Esta vinheta nos mostra como o sintoma aparece como designativo de um impasse. Impasse esse que deveria ser suportado e sustentado pelos pais, e não o são. Impasse porque esta criança estava frente a frente com a força destrutiva do ódio e do impulso destrutivo ao mesmo tempo em que desejava ser amada e aceita e, para tanto, não poderia odiar nem tão pouco destruir. Seu pânico não era resultado da violência do outro sobre si mesma, mas do pré-sentimento do ódio sendo vivenciado e do sofrimento que gostaria de infligir ao outro; pânico frente à percepção mesmo que obscura do “animal” violento que existia em si mesmo.

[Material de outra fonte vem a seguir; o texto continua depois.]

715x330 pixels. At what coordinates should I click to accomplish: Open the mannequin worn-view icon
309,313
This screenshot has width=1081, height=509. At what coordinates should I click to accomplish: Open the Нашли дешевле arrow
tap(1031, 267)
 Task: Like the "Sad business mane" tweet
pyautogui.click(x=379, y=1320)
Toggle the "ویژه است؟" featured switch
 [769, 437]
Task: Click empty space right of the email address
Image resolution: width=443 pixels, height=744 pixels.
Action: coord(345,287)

Brincar com as tintas é expressar emoção, brincar com as cores é expressar emoção pura, sem o controle da razão ou de outros impasses. Ao nos lambuzar de cores, com meu apoio e participação, pode dar vazão a todo o ódio sem o medo da punição, que poderia vir em seguida, numa outra situação e com outras pessoas; era poder odiar sem sofrer retaliações como a perda do amor e o repúdio do outro. Existe também outro significado emergente: ao usar as bonecas pintadas, entrou no campo da simbolização ou, em termos psicanalíticos, da neurotização do afeto. As bonecas representavam os objetos do impulso destrutivo, as cores representavam as feridas, os resultados do ódio e do impulso de morte e eu era sua cúmplice, sua aliada nesta crueldade – aquela que permitia a violência ao mesmo tempo em que sofria ao ver a dor que sua filha sentia. Também era muito importante a imortalidade das vítimas, pois as bonecas por mais feridas e torturadas, no encontro seguinte estavam limpas e vivas, haviam resistido a todo o ódio sofrido e assim mereciam ser amadas.
A vinheta apresentada mostra a criança vivendo esse prazer de destruir, que, no entanto, é desprazer de ser amada e aceita. É a própria experiência do dilema fundamental: cumpre o ódio e perde o amor e a admiração daqueles de quem depende.